The United States, Canada and Britain have warned their citizens against traveling to Guyana until political unrest that began after Dec. 15 general elections ends.

One local business leader said the travel advisories have forced foreign partners and new business interests to postpone indefinitely their visits to Guyana, which had been scheduled for immediately after the election.''The country and domestic business has suffered because of the political turmoil we have experienced,'' said the business leader, who asked not to be named.

The South American nation, which has attracted major investments in its mining and forestry sectors and for its privatization program, has been hit by demonstrations and marches since election results were declared.

The main opposition People's National Congress has accused the ruling People's Progressive Party of retaining office through fraud. The PPP at weekend agreed to an audit of the votes cast in the election, and to new elections in two years.

The parties also agreed at the weekend - upon intervention by a team from the Caribbean Common Market of which Guyana is a member - to end the demonstrations and marches.

Guyana's Private Sector Commission said businesses have been hard hit by the unrest. The manufacturing and distribution sectors, transportation and other services have suffered from the shutdown of stores, offices and factories, the commission said.

''The events taking place daily in the city and city center continue to drive businesses downwards,'' the commission said in a statement issued just before the parties reached agreement.

''These occurrences are sending ripples overseas which could lead to a destruction of the favorable business climate Guyana has earned over the past five years, that may never be regained,'' it said.

The economy, which is based on agriculture (rice and sugar) and on mining (gold and bauxite), expanded by an estimated 7 percent last year, following expansion of 7.9 percent in 1996 and 5.1 percent in 1995.
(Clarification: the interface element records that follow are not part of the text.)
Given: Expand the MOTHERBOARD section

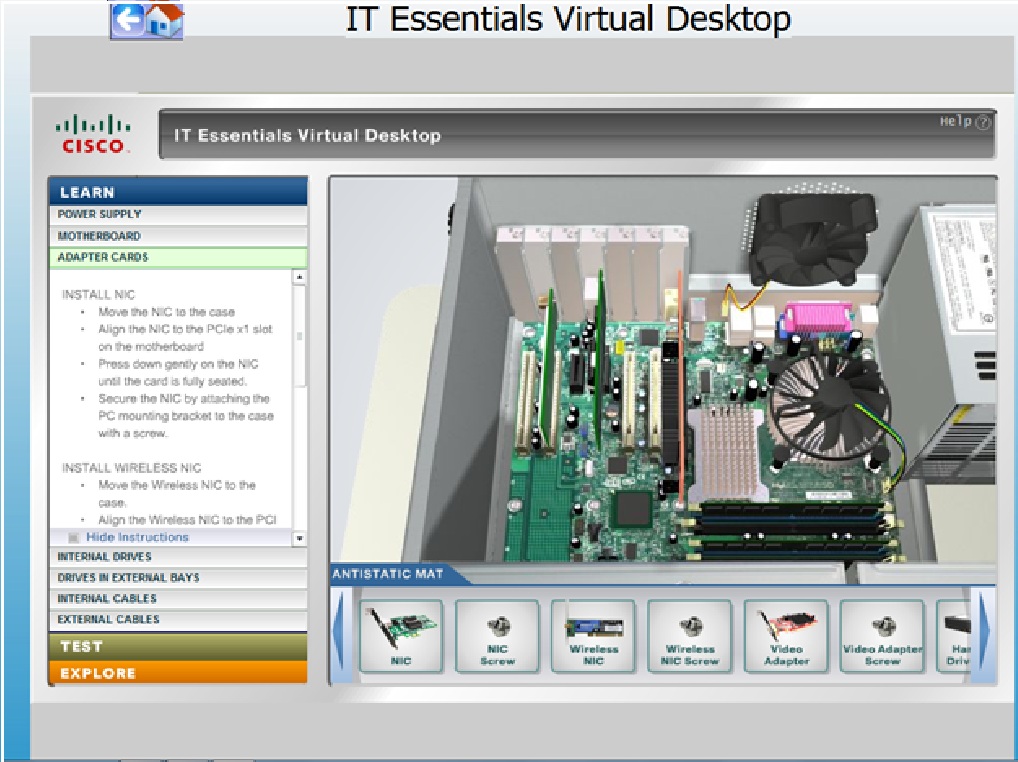Looking at the screenshot, I should [x=177, y=235].
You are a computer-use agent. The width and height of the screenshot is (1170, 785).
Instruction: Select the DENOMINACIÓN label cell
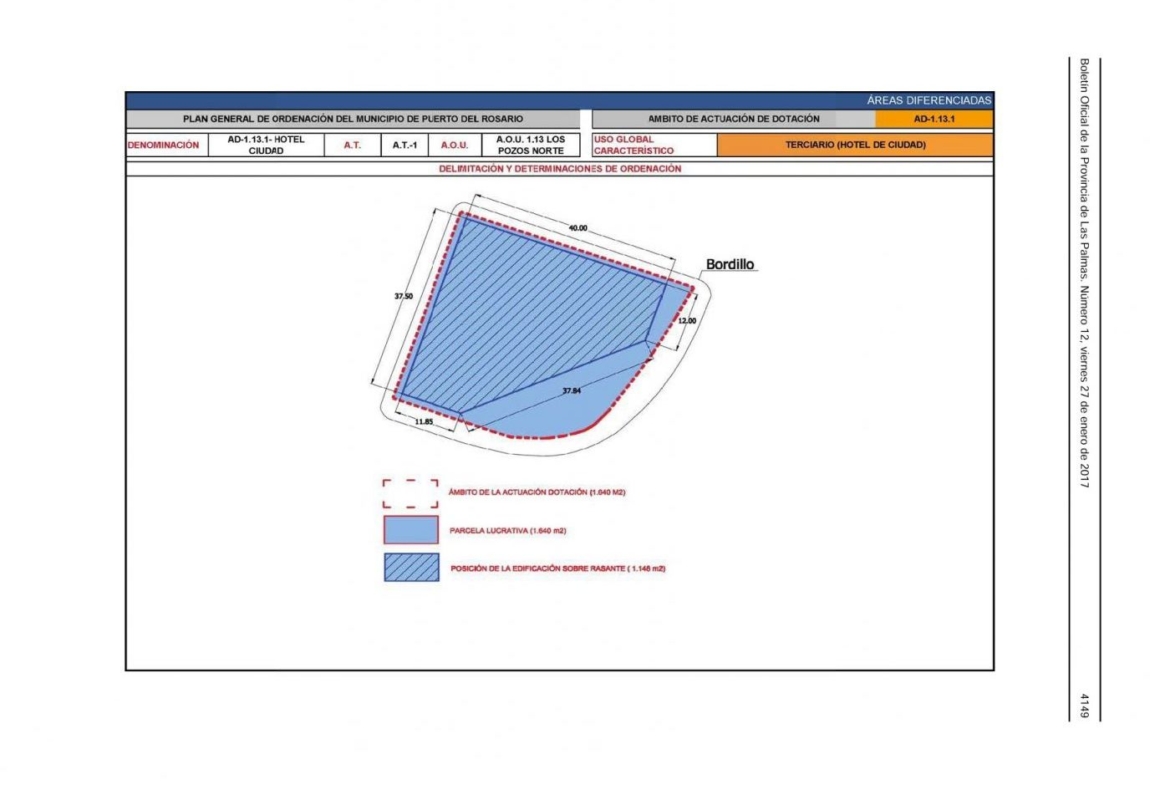tap(163, 145)
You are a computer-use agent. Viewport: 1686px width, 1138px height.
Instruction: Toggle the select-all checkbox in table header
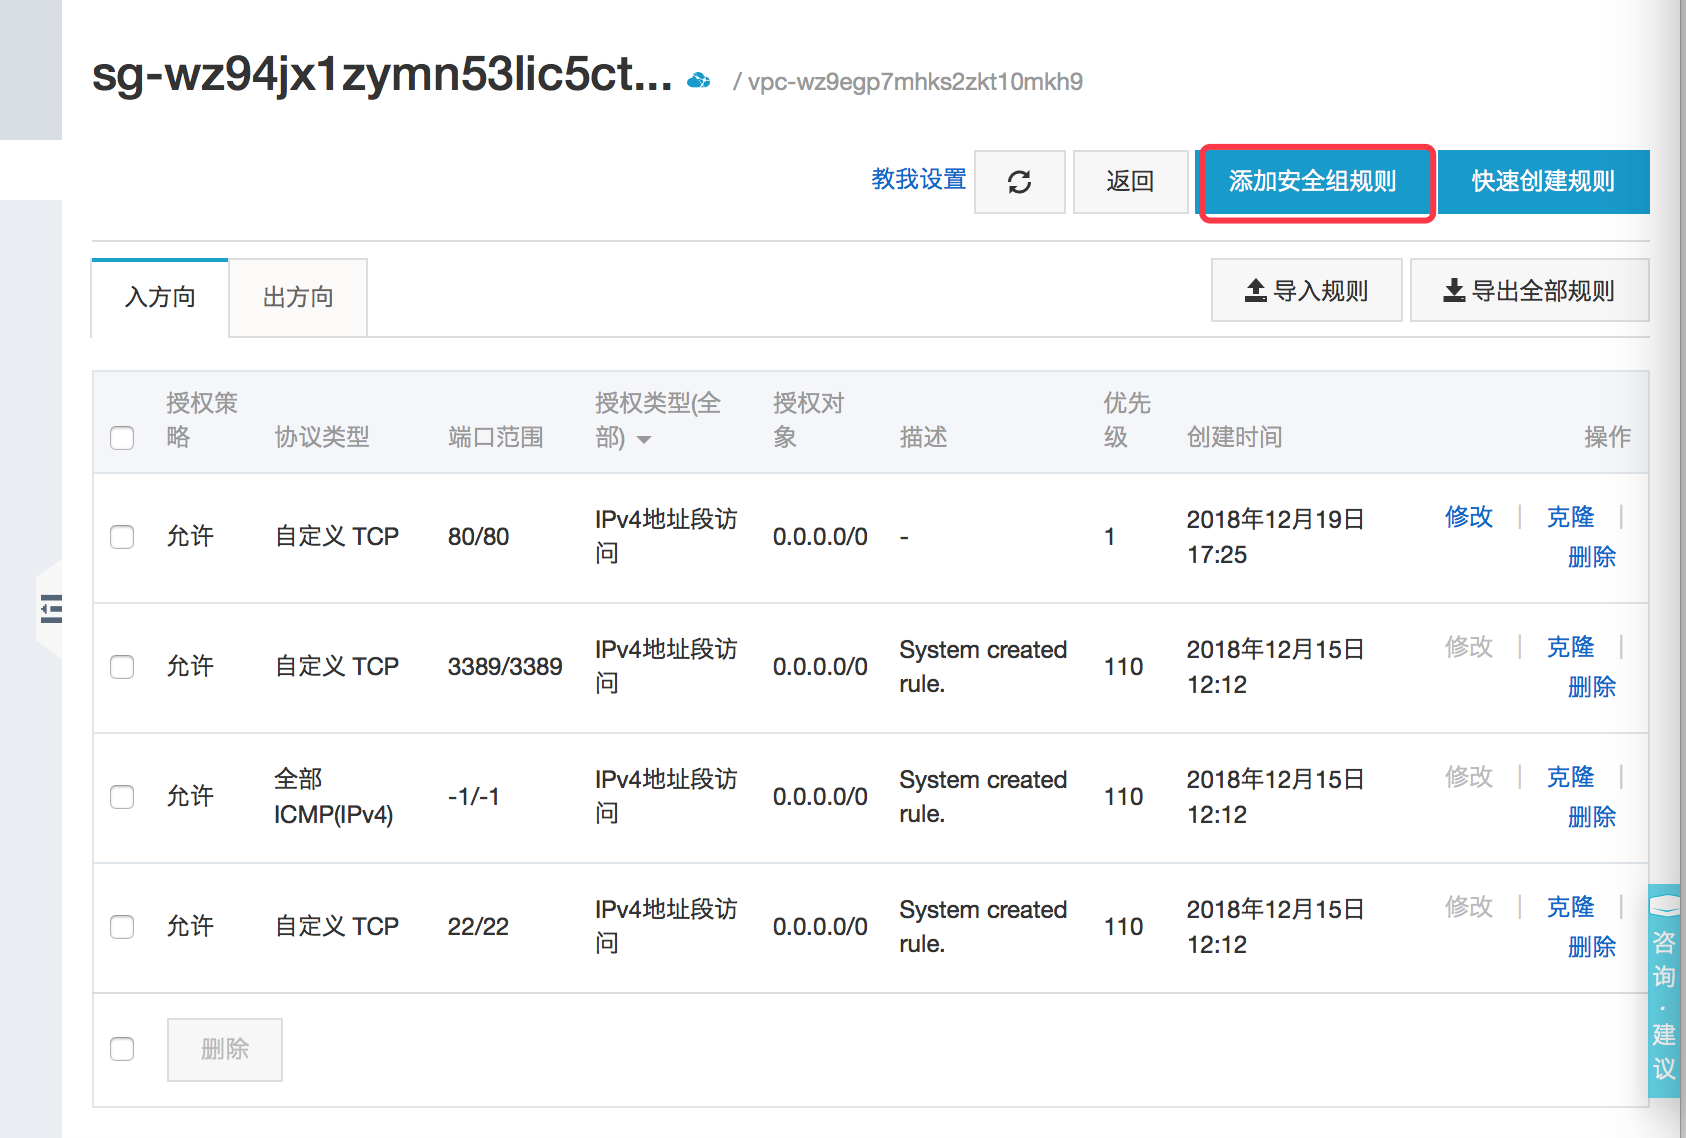[122, 438]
The mining sector and sugar production were only marginally affected by the month of unrest, officials said.

The English speaking republic in northeastern South America will need several months of image building to recover its economic momentum, business leaders and officials said. Officials have vowed to increase efforts to attract foreign business to Guyana and to restore business confidence.

''We will continue with our economic diplomacy drive, which is to sell Guyana overseas as an investment friendly country, a country where eco-tourism has great potential and where the local private sector is prepared to work with foreign investors in partnerships,'' said Clement Rohee, the foreign minister.